§ **REQUIRED ACTIONS**:
a. According to the passage about Anthony Flew, how many students were in the audience when Flew debated William Lane Craig?
b. Continue the passage about Anthony Flew's move away from atheism, starting after its last sentence.

§ **GIVEN PASSAGE**:
■ ■ ■ ■ ■ ■ ■

What made the most famous atheist philosopher abandon atheism?

I first heard about Anthony Flew while reading a book-debate between Christian philosopher J.P. Moreland and atheist philosopher Kai Nielsen. Flew was one of the respondents, and he impressed me with his honest weighing of the evidence. Things got even more interesting when Flew debated William Lane Craig in front of over 4000 students at the University of Wisconsin at Madison. Here’s the audio and video. You can also buy the book!

During the Q&A, an angry atheist asked Dr. Flew why he had not appealed to the speculative oscillating model of the universe in order to escape the force of the kalam argument and the Big Bang. And that’s when Flew said a very strange thing. He said to the questioner that he could not appeal to the oscillating model of the universe because the big bang was the current best theory and the oscillating model was a speculation.

■ ■ ■ ■ ■ ■ ■

§ **THE DATA**:
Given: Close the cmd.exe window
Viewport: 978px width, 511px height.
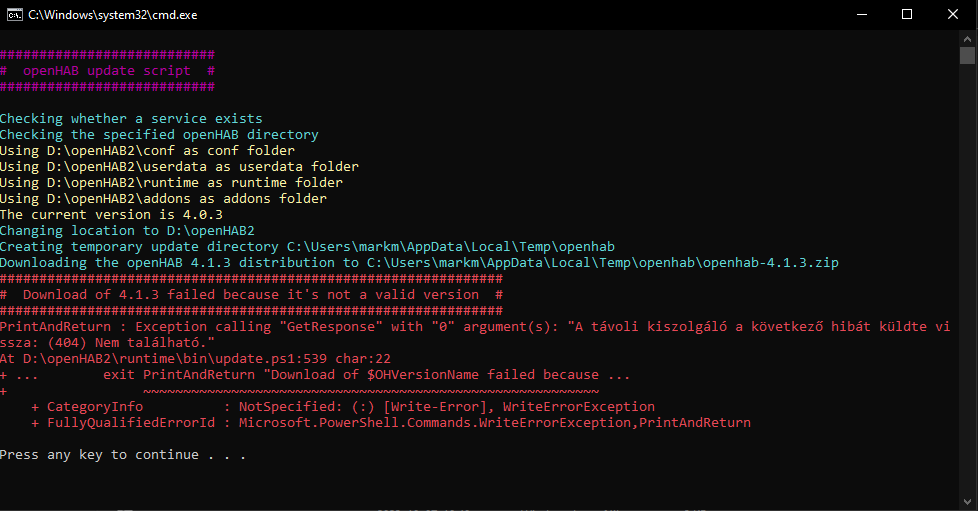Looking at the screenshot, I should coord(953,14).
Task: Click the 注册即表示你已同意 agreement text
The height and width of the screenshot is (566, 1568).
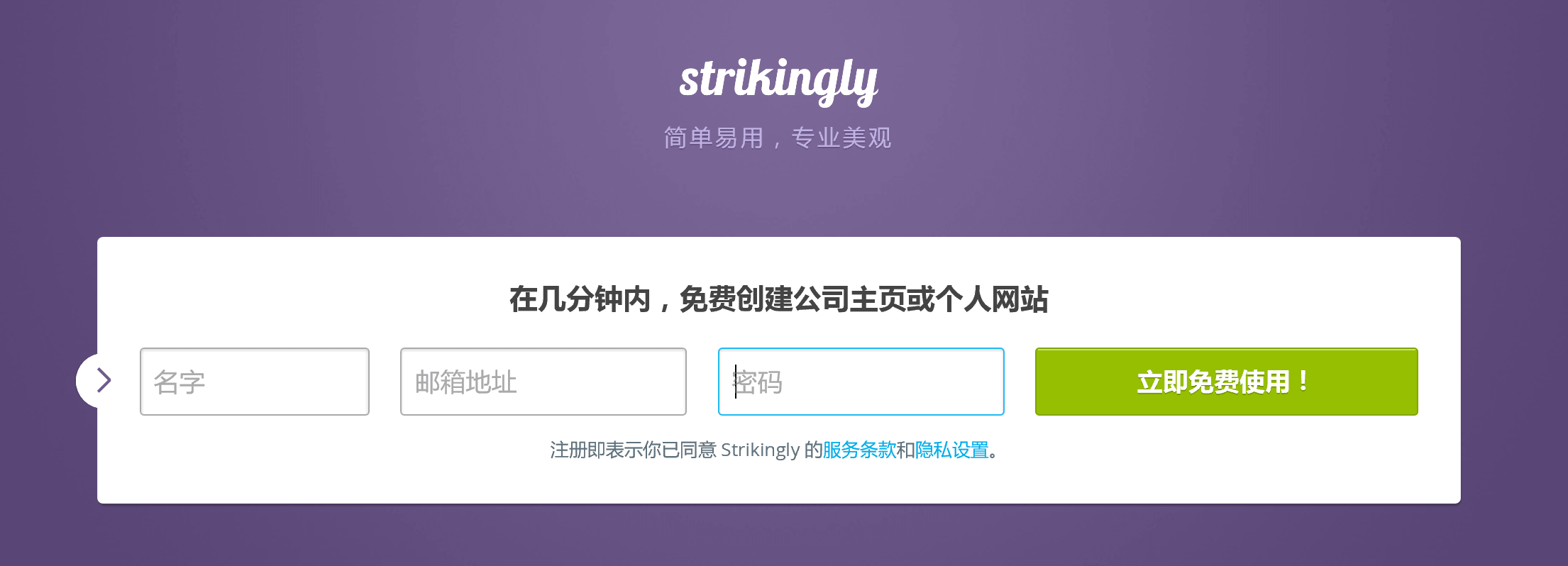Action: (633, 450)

■ ■ ■ ■ ■ ■ ■

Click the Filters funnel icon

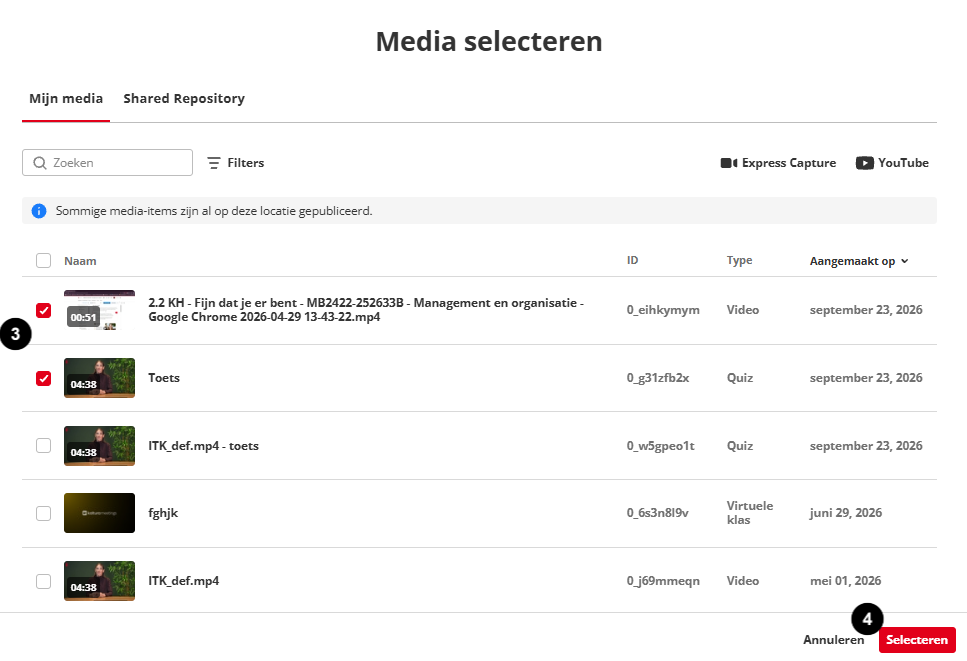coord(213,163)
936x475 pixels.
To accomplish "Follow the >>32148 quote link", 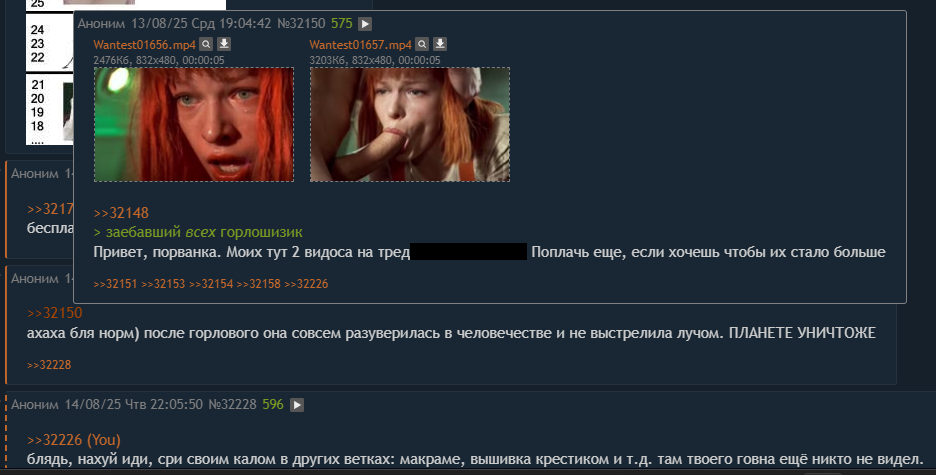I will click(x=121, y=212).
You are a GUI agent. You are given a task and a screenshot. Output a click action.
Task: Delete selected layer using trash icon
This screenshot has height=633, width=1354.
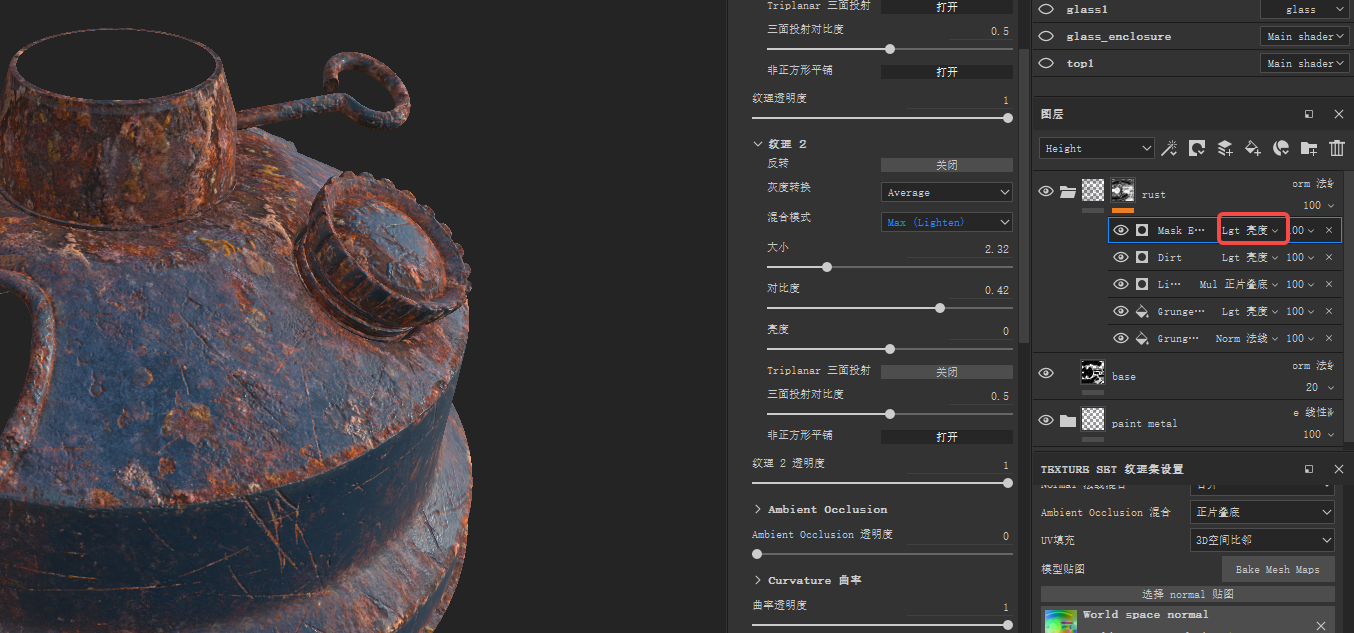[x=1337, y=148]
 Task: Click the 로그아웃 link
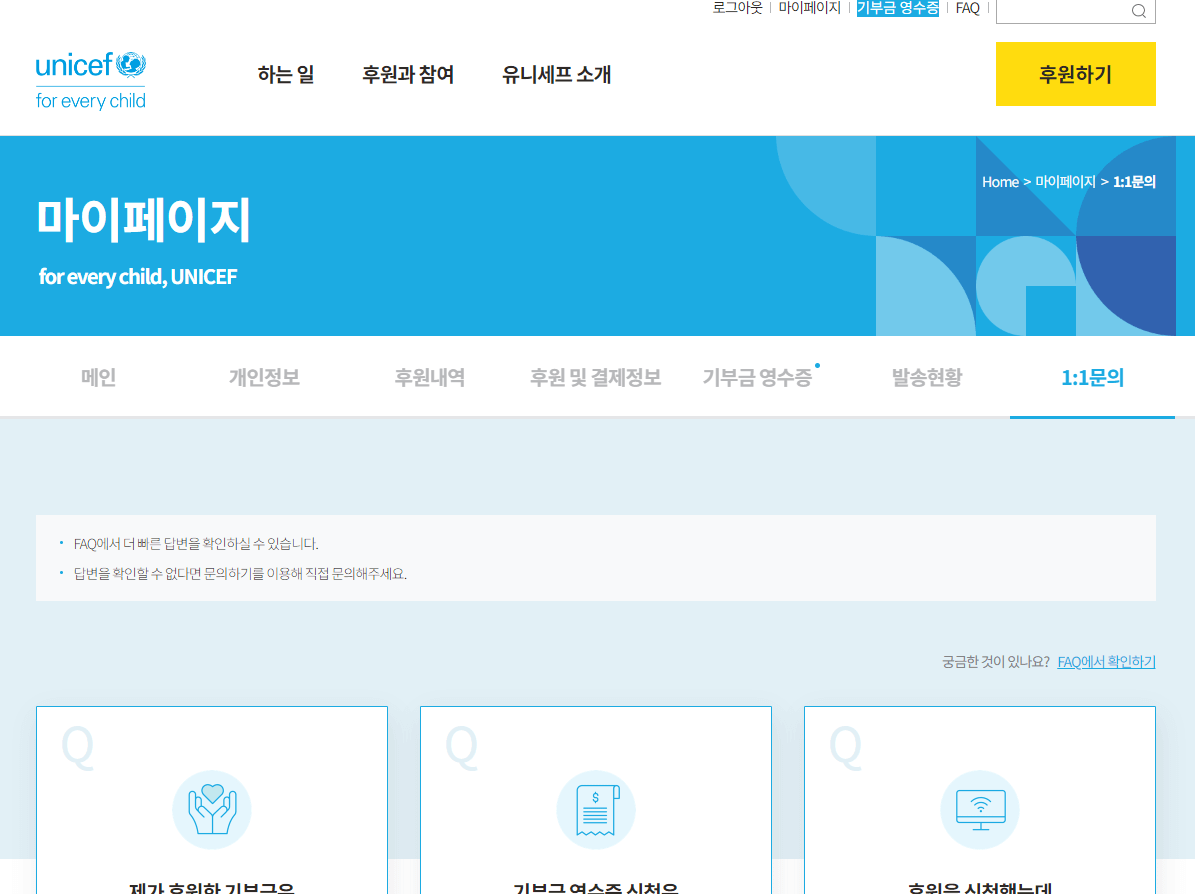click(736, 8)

■ ■ ■ ■ ■ ■ ■

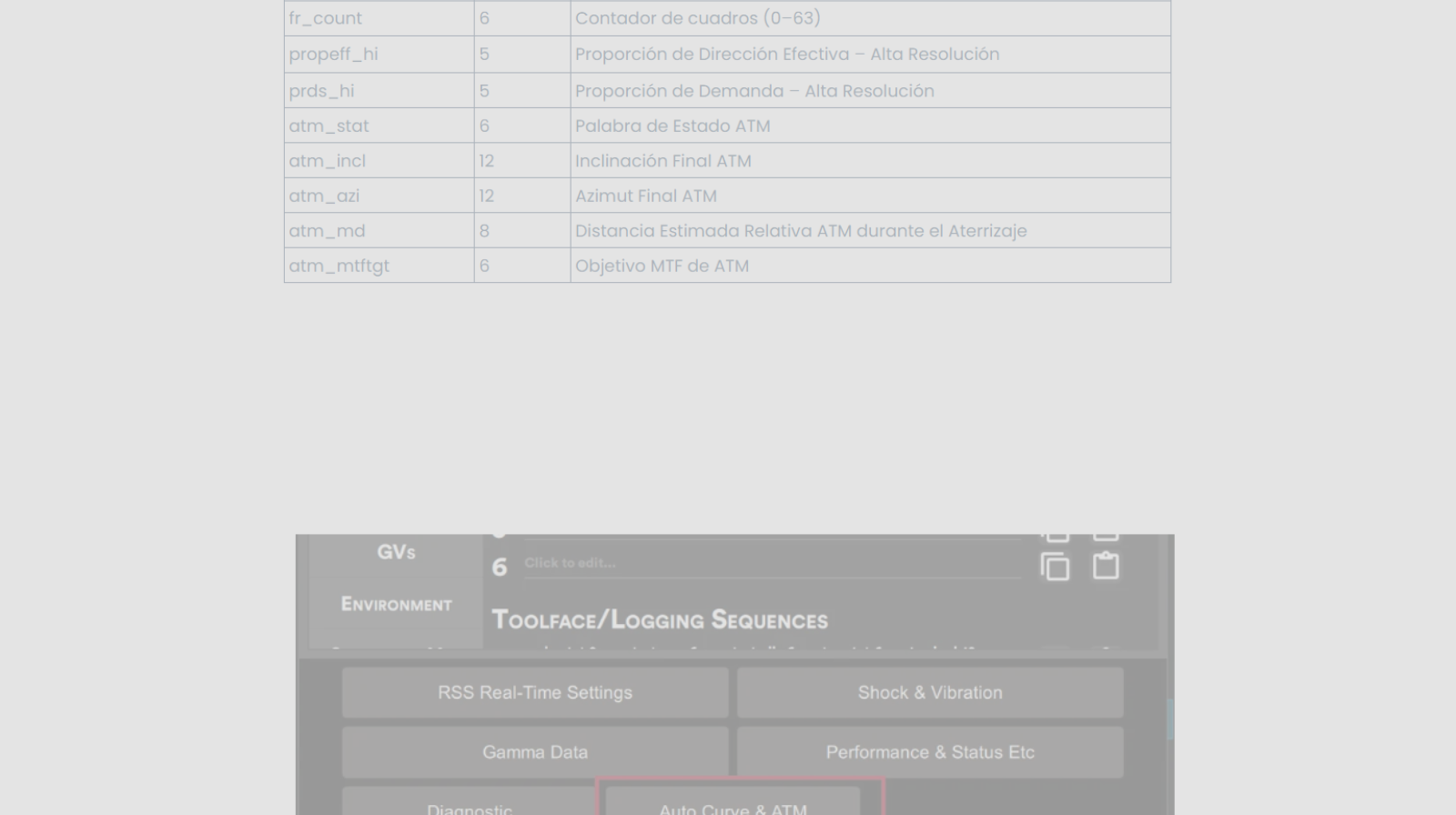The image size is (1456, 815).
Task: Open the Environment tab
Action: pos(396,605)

■ ■ ■ ■ ■ ■ ■

§ **ANSWERS FOR THIS EXERCISE**:
a. Over 4000 students.

b.
And that’s when I first knew that Flew would abandon atheism. You see, he was not interested in appealing to idle speculations against the evidence in order to justify his atheism. He was willing to go where the evidence led. He was not willing to play games with speculative theories like the oscillating model, the multiverse theory, unobservable aliens seeding life, etc. in order to weasel out of the demands of the moral law.

You can read all about his conversion to theism at Thinking Matters. (H/T MandM)


Two of the most striking things about Antony Flew are his honesty and humility. He is prepared to admit where he has been wrong on a number of philosophical issues, not just on the existence of God. There is a humility and an openness to follow the evidence where it leads that is often lacking in the so-called “new atheists.” He is keenly aware of how easy it is to let preconceived ideas shape the way we view evidence instead of letting the evidence shape our ideas. Therein, he says, “lies the peculiar danger… of dogmatic atheism.”

So, just what evidence has brought about this remarkable turn-around in Flew’s convictions? In his view, modern science spotlights three dimensions of the natural world that point to God. The first of these is the existence of the laws of nature. After spelling out their precision, symmetry, and regularity, he asks how did nature come packaged like this? The point is not just that these laws exist but that they are mathematical. That is, they are not found through direct observation, but are discovered through experiment and mathematical theory. The laws are “written in a cosmic code that scientists must crack.”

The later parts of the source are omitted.